Configuring postfix for SASL authentication can be quite tricky, especially with virtual aliases domains. Fortunately, the documentation is quite complete and help can be found in a few other places.
This article reviews the configuration for the sasldb plugin of libsasl, integrated in postfix built with Cyrus, as found in modern OS such as Debian 8 in a virtual domain set-up. sasldb is the simplest authentication method for postfix: it stores usernames and passwords in a database file and requires no external authentication service. Although simple and documented, this approch remains quite unclear on some points, or even wrongly and contradictorily documented and prone to error. The following sections will tackle all issues that were met, and solved in this serverfault question.
It is not needed to install or start saslauthd in order to use the simple sasldb authentication database. Support for this authentication method is built in libsasl. A simple mention of the method in the smtpd.conf file is enough.
What the hell is this file, and where should it be put? The first answer is found in the README, the file is the data exchange format between postfix smtpd and libsasl. I found at least three locations for it, with no clear indication of where it should go. Serverfault was helpful: there is an extra configuration variable in postfix that never appears in tutorials, that defines the path for the file: cyrus_sasl_config_path.
The sasldb file is created with the saslpasswd2 command. The realm argument is particularly unclear, especially the way postfix specifies it in the config file with smtpd_sasl_local_domain. The content of that variable will be the default domain users will authenticate to. For example, if set to "w.tf", a user john trying to authenticate with the john username will be actually checked as john@w.tf the sasldb.
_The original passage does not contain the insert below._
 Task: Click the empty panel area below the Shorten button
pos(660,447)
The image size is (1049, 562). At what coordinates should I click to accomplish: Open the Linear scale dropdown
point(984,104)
If you only manage one domain, using this option will facilitate login for users. Otherwise, leaving the variable empty will require users to provide the exact value of sasldb usernames, in our example "john@w.tf".
The -u argument of saslpasswd2 is optional. The commands saslpasswd2 -u w.tf john and saslpasswd2 john@w.tf are equivalent. With these two, programs will have to provide the entire username when authenticating, in our case postfix can be providing the domain part depending or not if smtpd_sasl_local_domain is configured.
Several causes for authentiation failures were met in the first configuration try. First, the chroot, as mentioned in some forum threads. Postfix smtpd runs by default in chroot. Consequently, the sasldb file must be placed inside the chroot or the smtpd has to be run without the chroot. Disabling the chroot is easily done in the master.cf configuration file. I would recommend using the chroot and moving the sasldb in the chroot anyway, for security reasons. For convenience, a symlink can be done in /etc/sasldb2 in order to have the basic sasl commands still working, with default chroot path: ln -sf /var/spool/postfix/etc/sasldb2 /etc/.
The most troubling issue for me was when the system was actually working but the test was not. The official documentation presents various ways of testing the AUTH PLAIN command, using perl or shell base64 string construction. These methods didn't work for me, only the following command did: gen-auth plain. On authentication failure with the other methods, these warnings were appearing in the mail error log:
warning: SASL authentication failure: Can only find author/en (no password) warning: localhost[127.0.0.1]: SASL PLAIN authentication failed: bad protocol / cancel |
Configuring myorigin, myhostname, mydestination and mydomain is a bit tricky too. From the serverfault replies, I made some tries and I think using one of the actual hostnames of the machine as myorigin and myhostname is the correct way to proceed. It may have two drawbacks however: the outbound emails will appear in headers as sent by your user@the.real.hostname.of.the.machine instead of user@the.mail.domain and this real hostname must not be in the list of virtual domains managed.
The problem with the latter is that myorigin is appended automatically to local users with no domain in the virtual alias maps, so you wouldn't be able to deliver to local users who have UNIX accounts if the content of myorigin wasn't also set as one of mydestination. And you can't have a virtual domain in mydestination. Also, if you don't have a real hostname that is not also present in the list of virtual domains, and just use localhost instead, some remote servers could reject your emails. And it can be a concern to have the most neutral hostname possible, because when you are managing at least two domains, you don't really want the emails from domain1 to appear as sent by a machine of domain2. So what I did was to use the default reverse DNS for the server, provided by the ISP/hosting service, which also may not be always possible.